> _Given data_
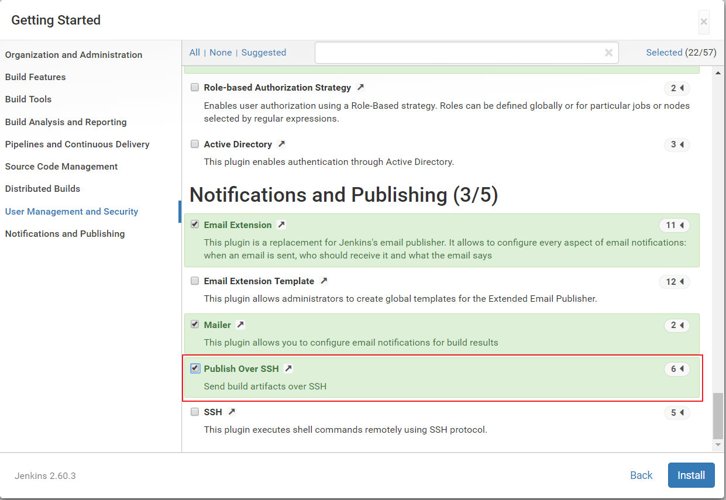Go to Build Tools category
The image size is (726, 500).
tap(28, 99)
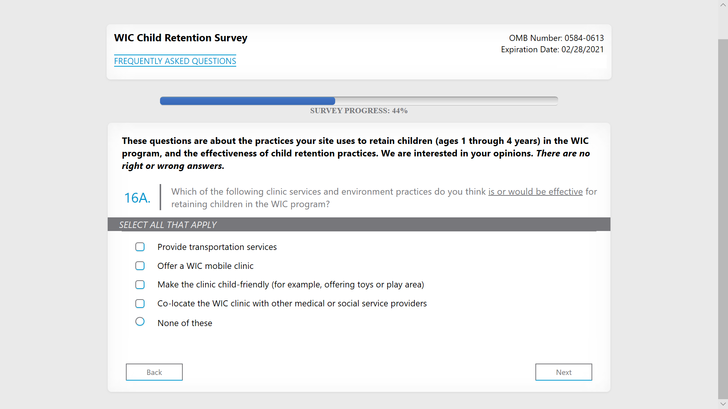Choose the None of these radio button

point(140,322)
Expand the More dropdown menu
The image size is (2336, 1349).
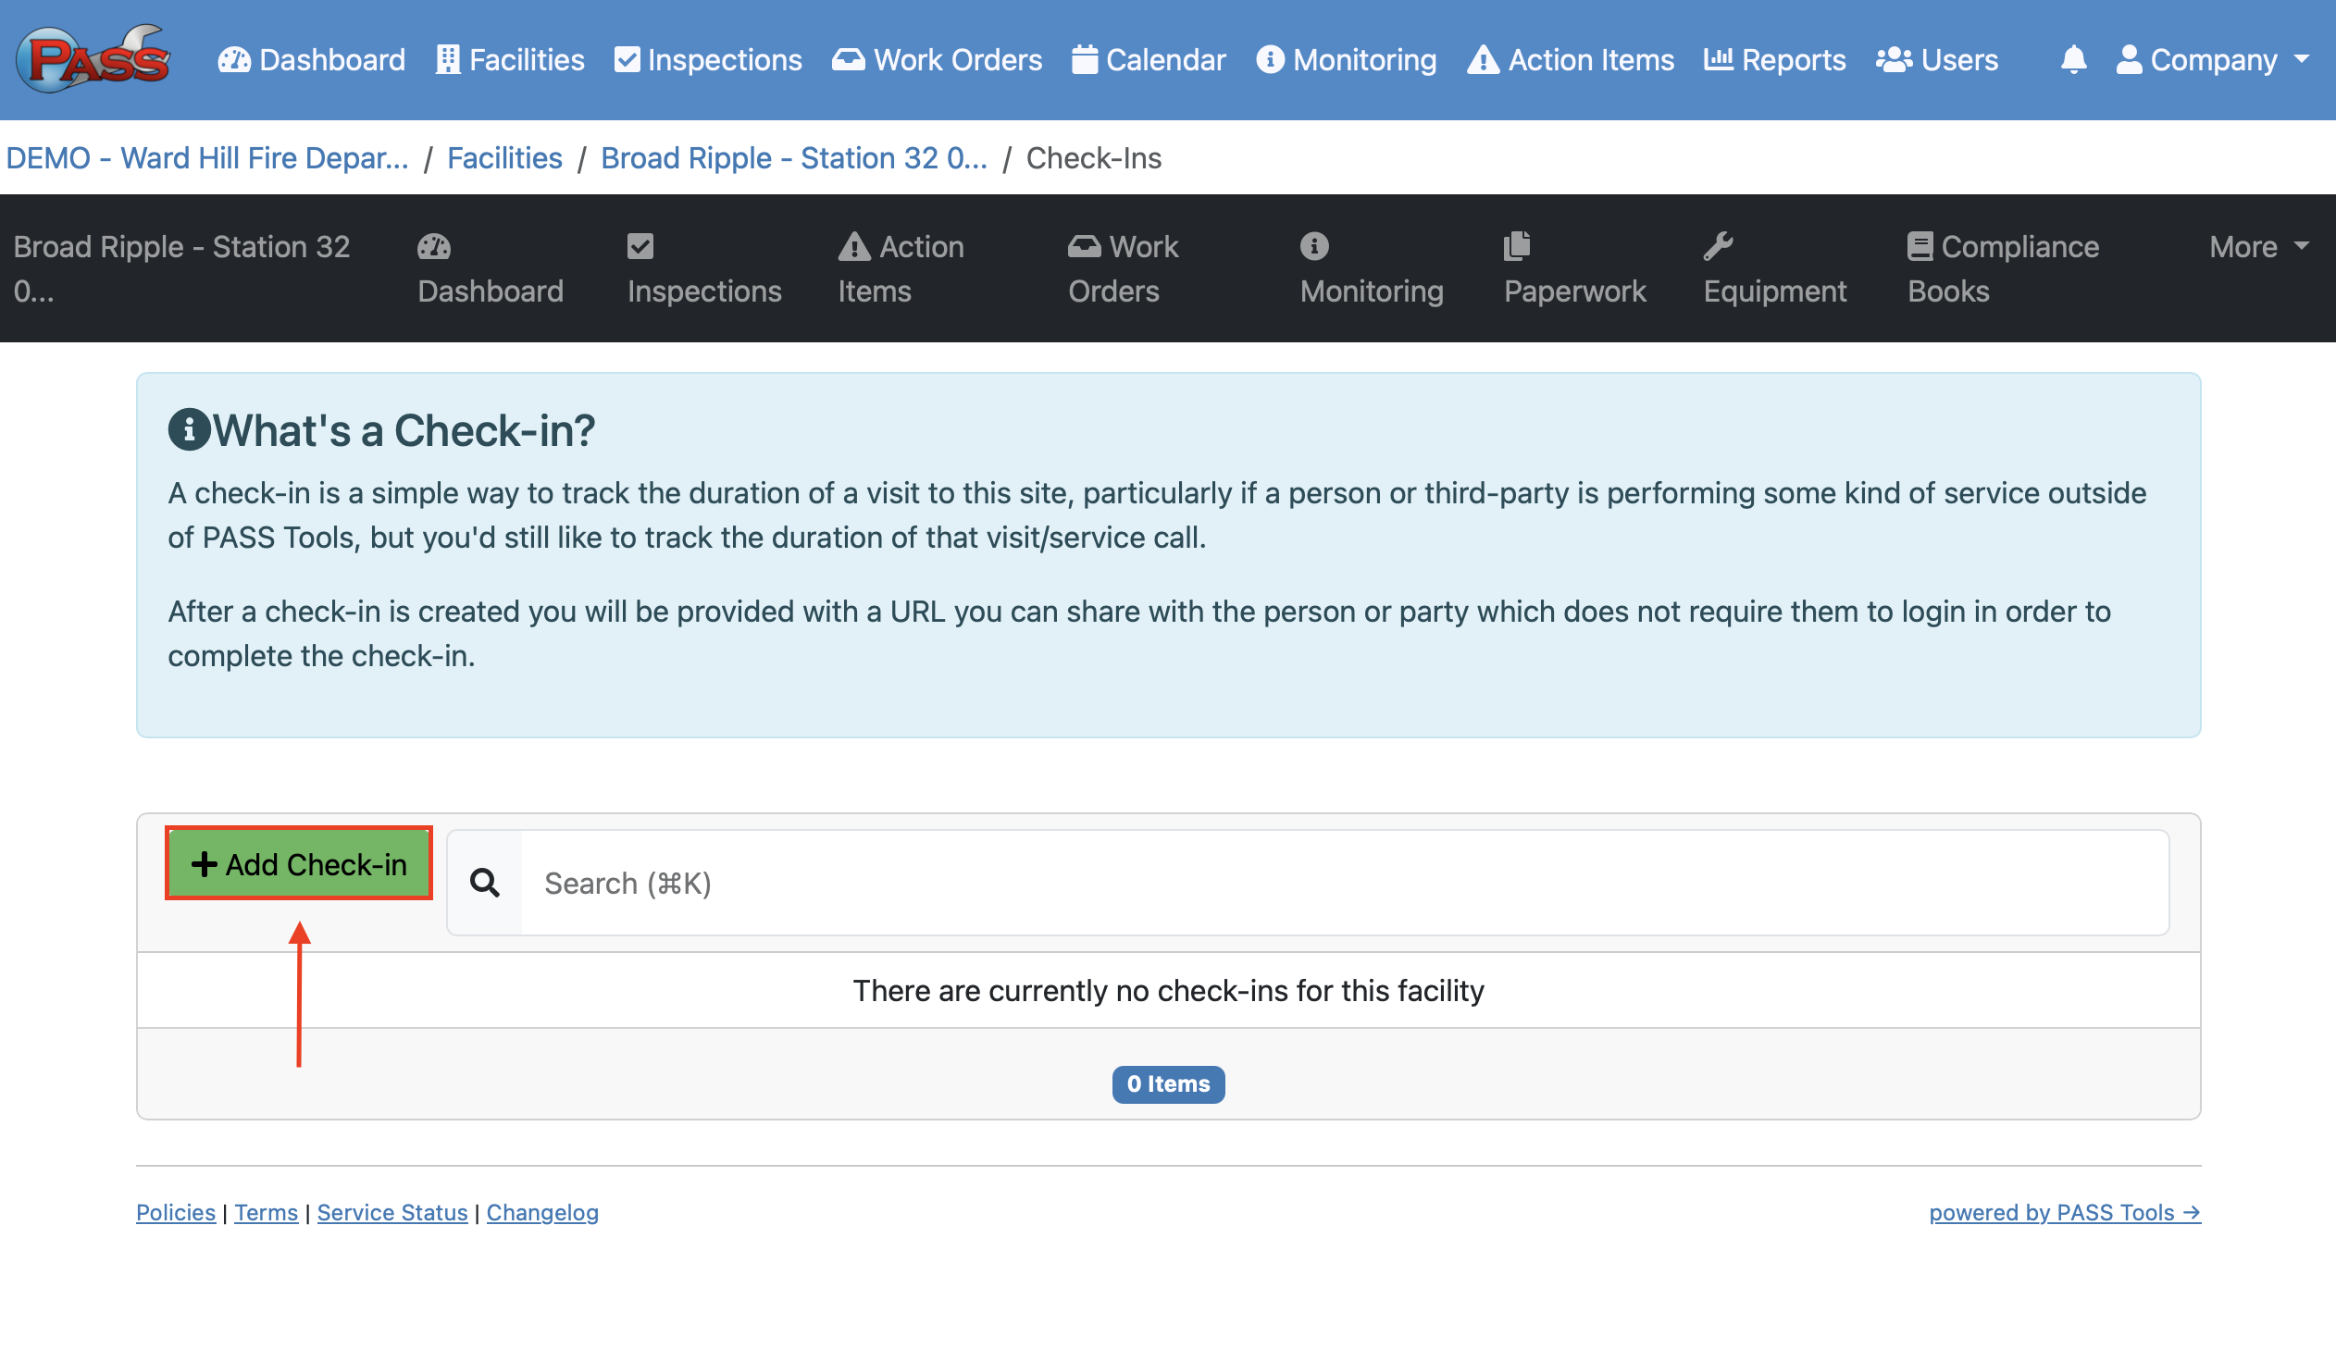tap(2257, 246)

--

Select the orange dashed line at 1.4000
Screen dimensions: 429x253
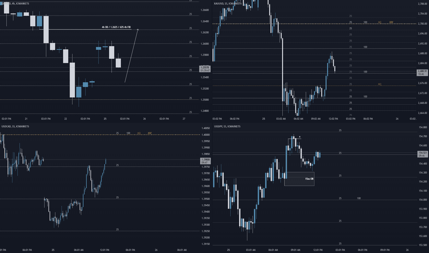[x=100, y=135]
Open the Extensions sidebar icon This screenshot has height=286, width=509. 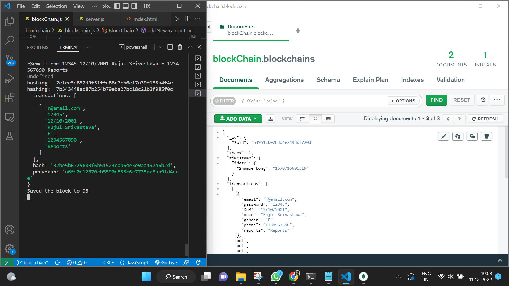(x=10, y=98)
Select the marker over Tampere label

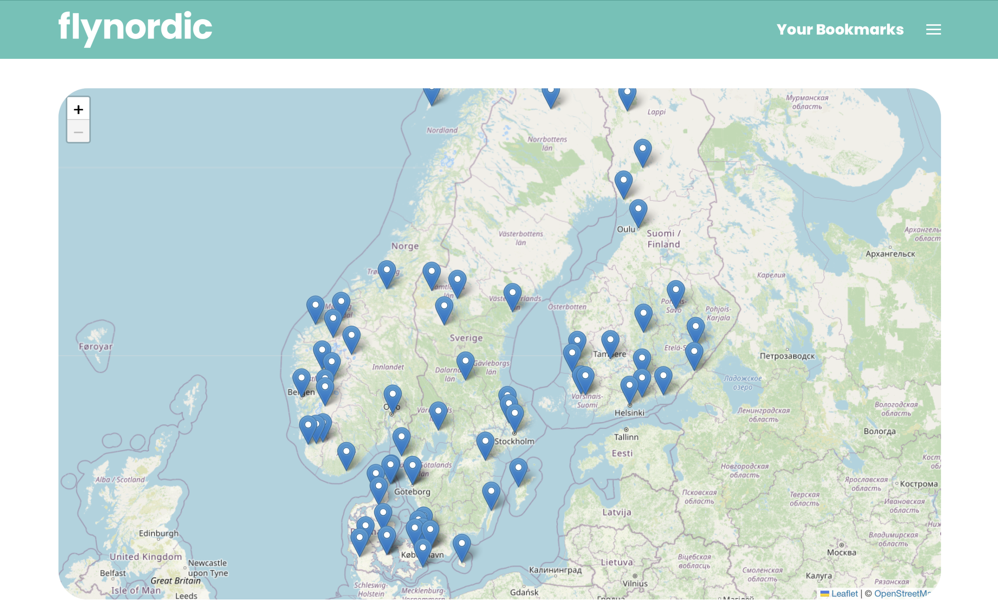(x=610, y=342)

* * *

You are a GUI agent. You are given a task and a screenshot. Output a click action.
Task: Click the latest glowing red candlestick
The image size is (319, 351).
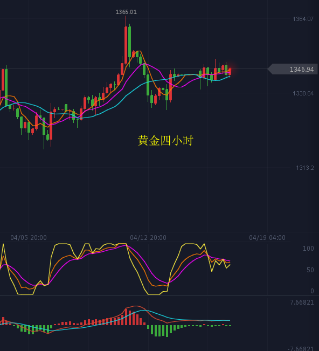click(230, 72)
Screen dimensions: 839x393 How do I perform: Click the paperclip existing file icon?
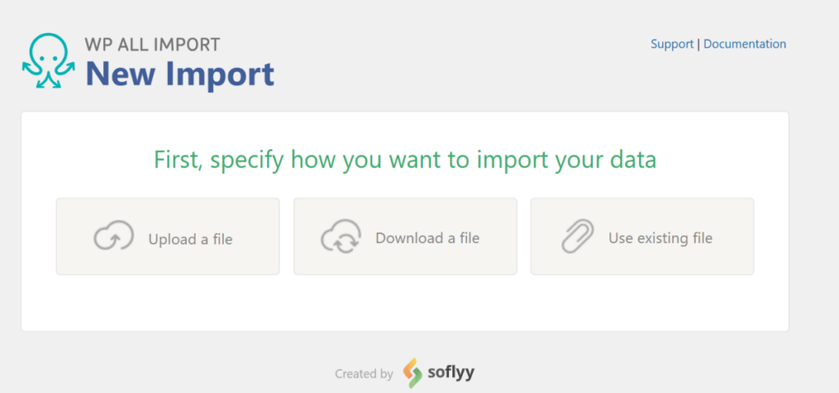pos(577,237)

> _Direction_
Output the data as a Markdown table with the columns Row and Line, beginning at the line that contains "Go to Build Tools category" and stopping after the line that contains "tap(2257, 246)". Give each non-blank line its own row, skip blank lines, and omit the pictures.

> _Solved problem_
| Row | Line |
|---|---|
| 1 | Go to Build Tools category |
| 2 | The image size is (726, 500). |
| 3 | tap(28, 99) |
| 4 | Choose the None of these radio button |
| 5 | point(140,322) |
| 6 | Expand the More dropdown menu |
| 7 | The image size is (2336, 1349). |
| 8 | tap(2257, 246) |